This repository contains the preprocessed files to reproduce the NVIDIA bug #4139266 (https://developer.nvidia.com/nvidia_bug/4139266). The problem has been fixed in CUDA 12.2.2.
Including <cub/cub.cuh>
and <immintrin.h>
breaks compilation with GCC 12, if the SSE2 instruction set is enabled.

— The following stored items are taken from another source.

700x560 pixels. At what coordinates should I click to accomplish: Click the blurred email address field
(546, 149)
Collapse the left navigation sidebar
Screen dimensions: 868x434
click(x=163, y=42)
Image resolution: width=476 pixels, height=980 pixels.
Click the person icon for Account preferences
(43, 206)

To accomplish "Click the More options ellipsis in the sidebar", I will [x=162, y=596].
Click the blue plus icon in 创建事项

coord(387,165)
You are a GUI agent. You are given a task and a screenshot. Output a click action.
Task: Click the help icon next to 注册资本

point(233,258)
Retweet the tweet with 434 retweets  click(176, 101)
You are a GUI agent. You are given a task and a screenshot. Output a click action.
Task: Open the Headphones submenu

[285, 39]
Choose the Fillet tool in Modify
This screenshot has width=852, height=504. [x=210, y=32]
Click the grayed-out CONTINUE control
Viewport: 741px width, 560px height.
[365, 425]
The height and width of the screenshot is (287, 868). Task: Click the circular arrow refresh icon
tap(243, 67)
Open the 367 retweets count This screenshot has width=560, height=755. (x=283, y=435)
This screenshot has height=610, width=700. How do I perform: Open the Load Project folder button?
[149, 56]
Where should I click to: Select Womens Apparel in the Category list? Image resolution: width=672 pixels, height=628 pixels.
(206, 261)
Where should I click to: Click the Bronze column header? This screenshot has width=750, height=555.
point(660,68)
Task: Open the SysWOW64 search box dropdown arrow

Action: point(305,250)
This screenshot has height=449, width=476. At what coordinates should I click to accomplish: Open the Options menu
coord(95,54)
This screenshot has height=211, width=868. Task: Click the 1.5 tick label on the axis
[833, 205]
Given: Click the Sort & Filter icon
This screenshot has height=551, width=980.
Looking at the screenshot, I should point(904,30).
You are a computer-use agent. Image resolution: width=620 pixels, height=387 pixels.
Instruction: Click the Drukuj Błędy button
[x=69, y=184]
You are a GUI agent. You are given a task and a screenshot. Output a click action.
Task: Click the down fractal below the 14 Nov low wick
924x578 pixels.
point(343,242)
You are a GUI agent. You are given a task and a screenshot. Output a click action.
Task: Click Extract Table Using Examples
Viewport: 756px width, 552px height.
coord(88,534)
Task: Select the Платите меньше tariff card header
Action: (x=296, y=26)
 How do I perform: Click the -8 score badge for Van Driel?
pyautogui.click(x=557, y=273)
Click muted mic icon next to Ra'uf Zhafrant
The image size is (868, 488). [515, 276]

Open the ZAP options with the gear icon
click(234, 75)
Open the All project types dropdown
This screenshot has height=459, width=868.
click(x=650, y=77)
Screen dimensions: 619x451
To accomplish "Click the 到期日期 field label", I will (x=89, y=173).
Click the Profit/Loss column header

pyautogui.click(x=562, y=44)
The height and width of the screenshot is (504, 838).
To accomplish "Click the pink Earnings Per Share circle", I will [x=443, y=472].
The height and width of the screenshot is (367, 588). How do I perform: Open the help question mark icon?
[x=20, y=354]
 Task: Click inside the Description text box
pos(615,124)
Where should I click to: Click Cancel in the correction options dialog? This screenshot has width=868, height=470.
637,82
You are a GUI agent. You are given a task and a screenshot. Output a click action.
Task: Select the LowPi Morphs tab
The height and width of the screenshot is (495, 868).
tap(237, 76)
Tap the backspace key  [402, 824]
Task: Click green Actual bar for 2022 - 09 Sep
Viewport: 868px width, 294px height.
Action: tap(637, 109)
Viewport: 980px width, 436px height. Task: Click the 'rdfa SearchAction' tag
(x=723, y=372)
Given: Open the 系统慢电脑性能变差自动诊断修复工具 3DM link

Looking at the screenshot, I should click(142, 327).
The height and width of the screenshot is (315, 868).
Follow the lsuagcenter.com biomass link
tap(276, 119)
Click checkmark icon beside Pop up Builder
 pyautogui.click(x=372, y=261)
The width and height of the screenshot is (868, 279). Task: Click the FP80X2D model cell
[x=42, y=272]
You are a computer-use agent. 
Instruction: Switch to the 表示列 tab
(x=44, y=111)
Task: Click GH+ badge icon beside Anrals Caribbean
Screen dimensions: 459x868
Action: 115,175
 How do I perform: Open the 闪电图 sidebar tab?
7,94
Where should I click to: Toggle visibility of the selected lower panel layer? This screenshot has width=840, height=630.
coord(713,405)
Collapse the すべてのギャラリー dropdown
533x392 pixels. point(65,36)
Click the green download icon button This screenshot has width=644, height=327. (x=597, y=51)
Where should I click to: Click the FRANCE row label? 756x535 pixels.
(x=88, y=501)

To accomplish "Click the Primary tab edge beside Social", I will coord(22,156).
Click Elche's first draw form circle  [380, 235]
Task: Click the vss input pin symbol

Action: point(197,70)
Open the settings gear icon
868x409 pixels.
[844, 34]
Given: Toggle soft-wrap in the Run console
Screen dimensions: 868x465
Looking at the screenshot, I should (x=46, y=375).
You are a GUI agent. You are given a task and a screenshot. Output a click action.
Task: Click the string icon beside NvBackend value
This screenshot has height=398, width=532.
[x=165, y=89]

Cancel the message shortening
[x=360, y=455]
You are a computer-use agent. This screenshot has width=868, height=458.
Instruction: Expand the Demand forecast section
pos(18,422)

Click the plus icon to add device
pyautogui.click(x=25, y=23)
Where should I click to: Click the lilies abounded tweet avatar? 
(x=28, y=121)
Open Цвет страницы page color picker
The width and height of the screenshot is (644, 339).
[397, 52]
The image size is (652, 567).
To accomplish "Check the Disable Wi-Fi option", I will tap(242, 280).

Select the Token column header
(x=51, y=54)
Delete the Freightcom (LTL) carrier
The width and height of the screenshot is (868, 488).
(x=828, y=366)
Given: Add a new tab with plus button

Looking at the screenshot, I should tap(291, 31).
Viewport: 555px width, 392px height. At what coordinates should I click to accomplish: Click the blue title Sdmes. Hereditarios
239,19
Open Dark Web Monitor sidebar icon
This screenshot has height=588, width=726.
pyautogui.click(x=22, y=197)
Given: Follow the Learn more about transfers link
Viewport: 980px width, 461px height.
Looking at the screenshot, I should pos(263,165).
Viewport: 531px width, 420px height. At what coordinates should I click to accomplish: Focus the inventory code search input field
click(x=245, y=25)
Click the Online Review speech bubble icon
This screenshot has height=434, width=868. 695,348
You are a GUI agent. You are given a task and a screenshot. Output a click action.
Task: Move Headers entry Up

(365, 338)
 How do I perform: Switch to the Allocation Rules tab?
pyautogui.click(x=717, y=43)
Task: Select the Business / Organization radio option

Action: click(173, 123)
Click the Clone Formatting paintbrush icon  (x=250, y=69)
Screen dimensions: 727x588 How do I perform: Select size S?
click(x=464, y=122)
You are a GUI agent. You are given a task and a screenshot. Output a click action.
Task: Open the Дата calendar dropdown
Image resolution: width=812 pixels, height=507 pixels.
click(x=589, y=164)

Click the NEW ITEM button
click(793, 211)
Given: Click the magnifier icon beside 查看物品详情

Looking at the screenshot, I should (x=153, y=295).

Here is a simple reproducer, test.cu
:
#include <cub/cub.cuh>
#include <immintrin.h>
__global__
void unused() {}
Compiling with
/usr/local/cuda-12.1/bin/nvcc -ccbin g++-12 --compiler-options "-msse2" test.cu -c -o test.o
fails with
/usr/lib/gcc/x86_64-linux-gnu/12/include/avx512fp16intrin.h(38): error: vector_size attribute requires an arithmetic or enum type
__v8hf __attribute__ ((__vector_size__ (16)));
^
/usr/lib/gcc/x86_64-linux-gnu/12/include/avx512fp16intrin.h(39): error: vector_size attribute requires an arithmetic or enum type
__v16hf __attribute__ ((__vector_size__ (32)));
^
/usr/lib/gcc/x86_64-linux-gnu/12/include/avx512fp16intrin.h(40): error: vector_size attribute requires an arithmetic or enum type
__v32hf __attribute__ ((__vector_size__ (64)));
(... 95 more errors ...)
Killed
This is caused by:
- the header
.../include/cub/cub.cuh
indirectly includes the header.../include/cuda/std/detail/__config
.../include/cuda/std/detail/__config
defines_Float16
as#define _Float16 __half
- this conflicts with GCC's use of
_Float16
on ARM, and x86 systems with SSE2 starting with GCC 12.
Usage of _Float16
with GCC is documented in https://gcc.gnu.org/onlinedocs/gcc-12.3.0/gcc/Floating-Types.html,
and it is used in GCC's headers <avx512fp16vlintrin.h>
and <avx512fp16intrin.h>
, that are included by <immintrin.h>
.
A simple workaround seems to be to #undef _Float16
after including <cub/cub.cuh>
, but this may lead to other
conflicts in a more realistic program.
For the simple reproducer above, this:
#include <cub/cub.cuh>
#undef _Float16
#include <immintrin.h>
__global__
void unused() {}
compiles fine.
The problem has been fixed in CUDA 12.2.2:
/usr/local/cuda-12.2/bin/nvcc --version
nvcc: NVIDIA (R) Cuda compiler driver
Copyright (c) 2005-2023 NVIDIA Corporation
Built on Tue_Aug_15_22:02:13_PDT_2023
Cuda compilation tools, release 12.2, V12.2.140
Build cuda_12.2.r12.2/compiler.33191640_0
/usr/local/cuda-12.2/bin/nvcc -ccbin g++-12 --compiler-options "-msse2" test.cu -c -o test.o
builds correctly.